* **REQUIREMENT**
Nothing is to be left out: repeat every entry exactly as given.

[Opening GIVEN DATA section]

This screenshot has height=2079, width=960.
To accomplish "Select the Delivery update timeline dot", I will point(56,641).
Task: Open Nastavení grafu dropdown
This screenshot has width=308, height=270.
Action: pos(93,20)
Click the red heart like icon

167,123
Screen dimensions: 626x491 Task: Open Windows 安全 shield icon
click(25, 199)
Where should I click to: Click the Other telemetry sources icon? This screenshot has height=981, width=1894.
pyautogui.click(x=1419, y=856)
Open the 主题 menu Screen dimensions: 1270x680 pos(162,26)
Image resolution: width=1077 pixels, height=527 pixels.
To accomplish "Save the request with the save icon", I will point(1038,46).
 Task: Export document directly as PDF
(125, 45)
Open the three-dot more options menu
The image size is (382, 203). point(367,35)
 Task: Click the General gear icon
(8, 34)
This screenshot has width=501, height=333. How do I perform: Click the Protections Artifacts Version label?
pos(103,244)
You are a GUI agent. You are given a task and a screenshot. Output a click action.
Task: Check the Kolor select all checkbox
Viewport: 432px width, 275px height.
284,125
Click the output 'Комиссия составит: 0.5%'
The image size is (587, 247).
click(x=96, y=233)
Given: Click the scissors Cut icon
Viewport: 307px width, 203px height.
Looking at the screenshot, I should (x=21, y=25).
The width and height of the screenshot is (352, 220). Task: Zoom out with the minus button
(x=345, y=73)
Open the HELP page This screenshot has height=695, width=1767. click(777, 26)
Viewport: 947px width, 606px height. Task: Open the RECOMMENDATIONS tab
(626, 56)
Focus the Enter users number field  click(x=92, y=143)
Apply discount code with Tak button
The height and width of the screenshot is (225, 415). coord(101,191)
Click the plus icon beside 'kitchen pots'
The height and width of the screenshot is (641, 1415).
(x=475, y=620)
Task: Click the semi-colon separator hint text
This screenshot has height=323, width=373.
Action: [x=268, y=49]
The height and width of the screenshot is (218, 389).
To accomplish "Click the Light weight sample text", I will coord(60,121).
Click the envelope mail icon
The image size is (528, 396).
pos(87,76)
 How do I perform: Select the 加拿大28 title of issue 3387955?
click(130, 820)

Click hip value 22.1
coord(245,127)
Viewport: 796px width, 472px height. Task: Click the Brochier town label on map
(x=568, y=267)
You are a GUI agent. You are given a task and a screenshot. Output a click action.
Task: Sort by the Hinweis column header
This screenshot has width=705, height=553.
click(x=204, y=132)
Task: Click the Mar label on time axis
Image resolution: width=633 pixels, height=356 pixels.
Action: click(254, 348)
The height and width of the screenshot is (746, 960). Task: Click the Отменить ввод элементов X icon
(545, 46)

[Closing GIVEN DATA section]

* **REPLY**
This screenshot has height=2079, width=960.
To accomplish "Select the Delivery update timeline dot", I will point(56,641).
Task: Open Nastavení grafu dropdown
This screenshot has width=308, height=270.
Action: pos(93,20)
Click the red heart like icon

167,123
Screen dimensions: 626x491 Task: Open Windows 安全 shield icon
click(25, 199)
Where should I click to: Click the Other telemetry sources icon? This screenshot has height=981, width=1894.
pyautogui.click(x=1419, y=856)
Open the 主题 menu Screen dimensions: 1270x680 pos(162,26)
Image resolution: width=1077 pixels, height=527 pixels.
To accomplish "Save the request with the save icon", I will point(1038,46).
 Task: Export document directly as PDF
(125, 45)
Open the three-dot more options menu
The image size is (382, 203). point(367,35)
 Task: Click the General gear icon
(8, 34)
This screenshot has width=501, height=333. How do I perform: Click the Protections Artifacts Version label?
pos(103,244)
You are a GUI agent. You are given a task and a screenshot. Output a click action.
Task: Check the Kolor select all checkbox
Viewport: 432px width, 275px height.
284,125
Click the output 'Комиссия составит: 0.5%'
The image size is (587, 247).
click(x=96, y=233)
Given: Click the scissors Cut icon
Viewport: 307px width, 203px height.
Looking at the screenshot, I should (x=21, y=25).
The width and height of the screenshot is (352, 220). Task: Zoom out with the minus button
(x=345, y=73)
Open the HELP page This screenshot has height=695, width=1767. click(777, 26)
Viewport: 947px width, 606px height. Task: Open the RECOMMENDATIONS tab
(626, 56)
Focus the Enter users number field  click(x=92, y=143)
Apply discount code with Tak button
The height and width of the screenshot is (225, 415). coord(101,191)
Click the plus icon beside 'kitchen pots'
The height and width of the screenshot is (641, 1415).
(x=475, y=620)
Task: Click the semi-colon separator hint text
This screenshot has height=323, width=373.
Action: [x=268, y=49]
The height and width of the screenshot is (218, 389).
To accomplish "Click the Light weight sample text", I will coord(60,121).
Click the envelope mail icon
The image size is (528, 396).
pos(87,76)
 How do I perform: Select the 加拿大28 title of issue 3387955?
click(130, 820)

Click hip value 22.1
coord(245,127)
Viewport: 796px width, 472px height. Task: Click the Brochier town label on map
(x=568, y=267)
You are a GUI agent. You are given a task and a screenshot. Output a click action.
Task: Sort by the Hinweis column header
This screenshot has width=705, height=553.
click(x=204, y=132)
Task: Click the Mar label on time axis
Image resolution: width=633 pixels, height=356 pixels.
Action: click(254, 348)
The height and width of the screenshot is (746, 960). Task: Click the Отменить ввод элементов X icon
(545, 46)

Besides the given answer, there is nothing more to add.